A scholar of remarkable breadth, Hacking not only wrote about epistemology, but the history of science, game theory, risk analysis, the nature of mathematical proof and many other topics. If one theme can be said to run through these works, it is the social and historical factors that shape understanding. History, in his scholarship, is not a story of linear progress, accumulated knowledge or improvements in methods, but a more contingent process in which ideas and new approaches are discovered and sometimes abandoned only to be later revived.

As a philosopher of science, he was especially interested in the formation, evolution and reformulation of scientific concepts, as well as the ways in which scientific knowledge is socially constructed and the reception of new concepts and methods. He was, in other words, as interested in the sociology of knowledge (how new ideas and approaches gain approval) as he is in the new conceptual models (or “paradigms” or “thinking caps”) that scientists within specialized domains embrace.

His scholarship on mental illness, including the development and social construction of the concept of multiple personality disorder, suggests that the ways in which the psychiatric categories used to understand mental phenomena not only shape diagnosis and treatment, but also subjective experience.

As a philosopher of mathematics and statistics, he focused on the evolution of statistical reasoning and probabilistic thinking and how these shaped scientific knowledge and practice and contributed to a shift from a world governed by fixed laws to one in which contingency and chance play a larger role.

As an ethicist, Hacking defended the idea associated with David Hume: that “Reason is or ought to be the slave of the passions and can never pretend to any other office than to serve and obey them.” Rather than thinking about morality in terms of rights or utility, Hacking instead stressed the importance of people’s feelings, their widening sense of sympathy and fraternity and their expanding circle of those for whom they were concerned. Feelings—for example, the growing abhorrence toward slavery or animal cruelty or the exploitation of child labor—were then translated into arguments (involving respect and dignity) and implemented in legal codes.

Ian Hacking will be best remembered as a philosopher and historian of science, and some will ask why the history and philosophy of science, as opposed to science itself, matters. Hacking’s scholarship offers three pointed responses to that question.
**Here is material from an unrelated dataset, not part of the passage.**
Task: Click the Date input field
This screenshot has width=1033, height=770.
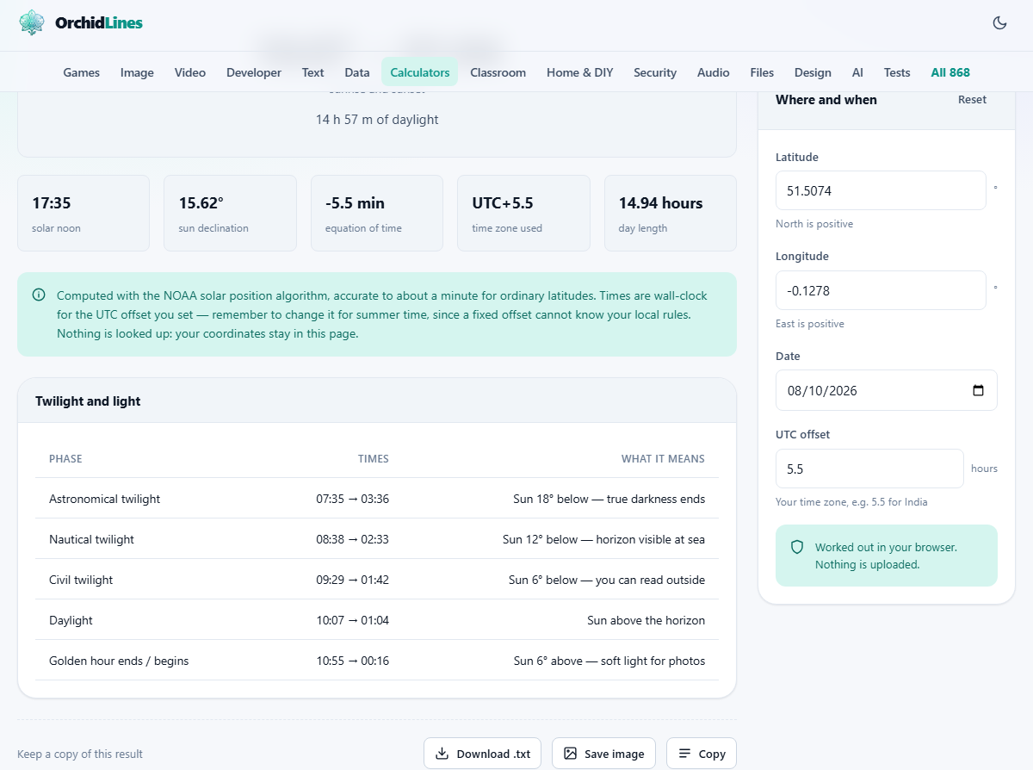Action: point(887,390)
The history and philosophy of science help us understand:

  • Why certain methods, techniques, theories, practices, beliefs and concepts are embraced at particular moments in time.
  • Science’s societal, political and cultural impact, which may be positive or negative, direct or metaphorical, transformative or disruptive or stabilizing and sustaining.
  • The lessons and perspectives that can be extracted from past scientific discoveries and breakthroughs, which can inform future research and enhance our thinking about the interaction between scientifically informed categories, concepts and labels and societal roles and subjective experience.

We dismiss past scholarship at our peril. I think of ideas the way that Enobarbus thinks of Cleopatra:

Age cannot wither her, nor custom stale
Her infinite variety

Or as Laurence Binyon later wrote:

They shall grow not old, as we that are left grow old:
Age shall not weary them, nor the years condemn.
At the going down of the sun and in the morning
We will remember them.

Certainly, within the humanities, there are ideas and works of scholarship that withstand the test of time. We are their heirs, and we are obligated to remember their authors.

Steven Mintz is professor of history at the University of Texas at Austin.